THE NIGHT OF THE OPERA.
It was getting rather dull at the Hôtel Splendide. The novelty of having a king in their midst, who went about unattended in citizen’s dress, and bowed to all who looked as if they wished him to bow to them, was wearing off, and he could go in and out as often as he liked without being followed or stared at. The grand duchess, too, whose apartments were screened from the great unwashed, had had her Sunday dinner-party, with scions of French royalty in the Bourbon line for her guests, and a band of music outside. The woman from Chicago, who had flirted so outrageously with her eyes with the Russian, while his little wife sat by smiling placidly and suspecting no evil because the Chicagoan professed to speak no language but English, of which her husband did not understand a word, had departed for other fields. The French count, who had beaten his American bride of three weeks’ standing, had also gone, and the hotel had subsided into a state of great respectability and circumspection.

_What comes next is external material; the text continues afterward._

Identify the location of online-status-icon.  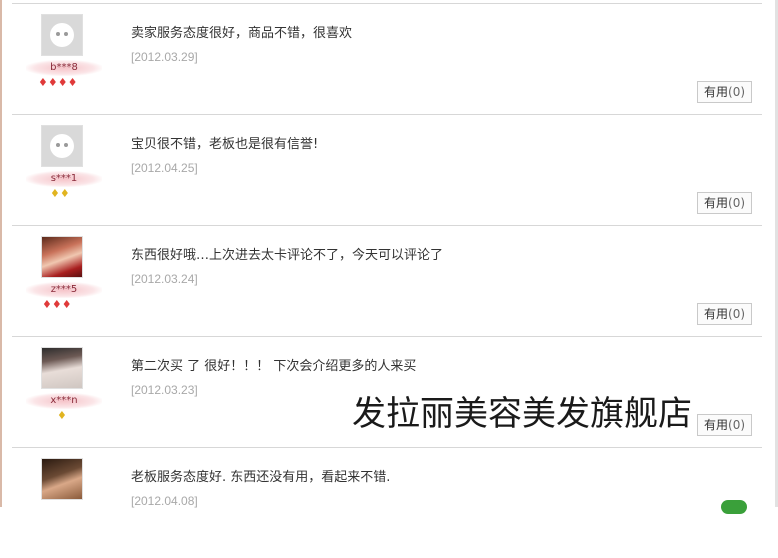
(734, 507).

“Positively we are stagnating, with nothing to gossip about except Jack and myself, and nothing going on in town,” Grace Haynes said to Bertha, with whom she continued on the most friendly terms.

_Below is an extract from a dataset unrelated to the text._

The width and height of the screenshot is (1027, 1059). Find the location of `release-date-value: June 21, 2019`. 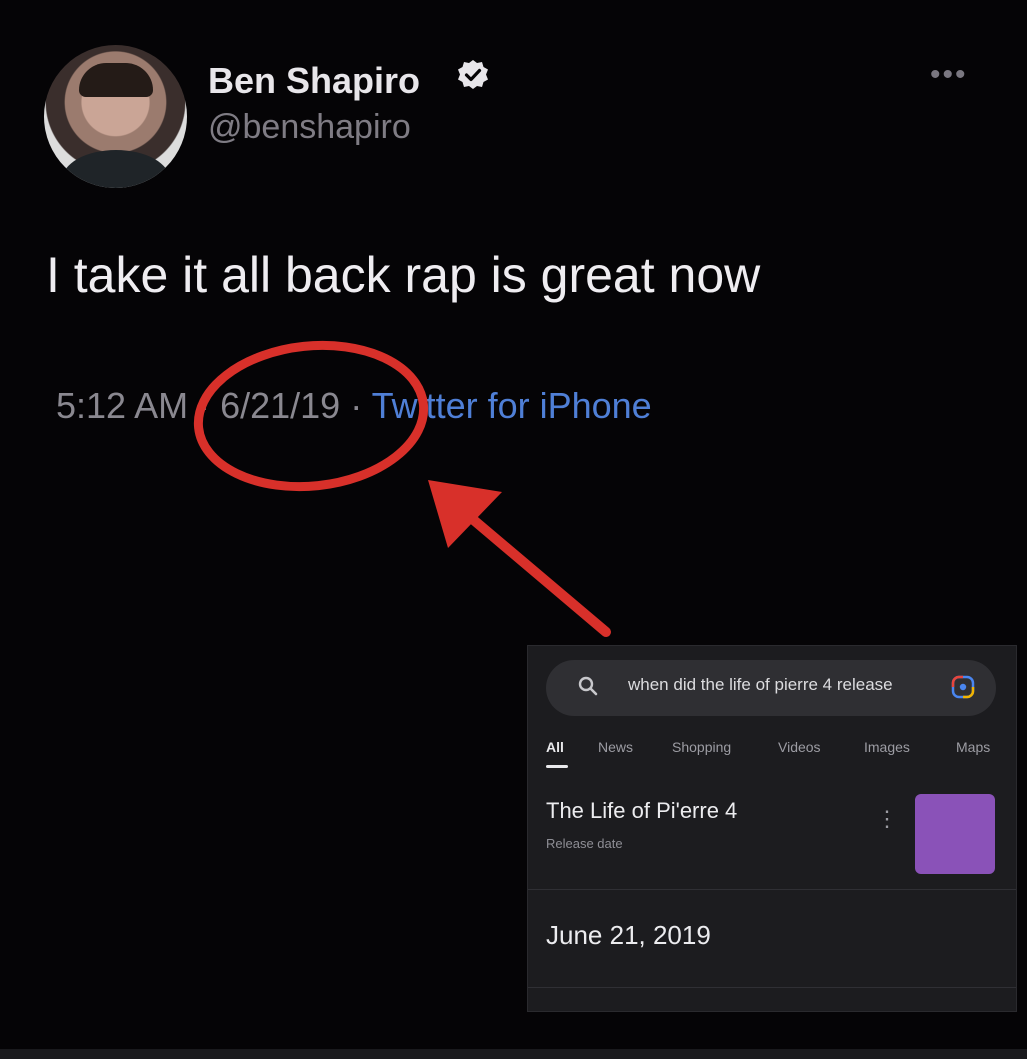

But the stagnation came to an end and the town woke up when it was known that Miss Sanderson from San Francisco was to appear in opera at the Casino. Everybody had heard of the young prima donna, and all were anxious to see her. Mrs. Hallam took a box for Mrs. Haynes, Grace, and herself, but, although there was plenty of room, Bertha was not included in the party. Nearly all the guests were going from the third floor, which would thus be left entirely to the servants, and Mrs. Hallam, who was always suspecting foreigners of pilfering from her, did not dare leave her rooms alone, so Bertha must stay and watch them. She had done this before when Mrs. Hallam was at the Casino, but to-night it seemed particularly hard, as she wished to see Miss Sanderson so much that she would willingly have stood in the rear seats near the door, where a crowd always congregated. But there was no help for it, and after seeing Mrs. Hallam and her party off she went into the salon, and, taking an easy-chair and a book, sat down to enjoy the quiet and the rest. She was very tired, for Mrs. Hallam had kept her unusually busy that day, arranging the dress she was going to wear, and sending her twice down the long, steep hill into the town in quest of something needed for her toilet. It was very still in and around the hotel, and at last, overcome by fatigue and drowsiness, Bertha’s book dropped into her lap and she fell asleep with her head thrown back against the cushioned chair and one hand resting on its arm. Had she tried she could not have chosen a more graceful position, or one which showed her face and figure to better advantage, and so thought Rex Hallam, when, fifteen or twenty minutes later, he stepped into the room and stood looking at her.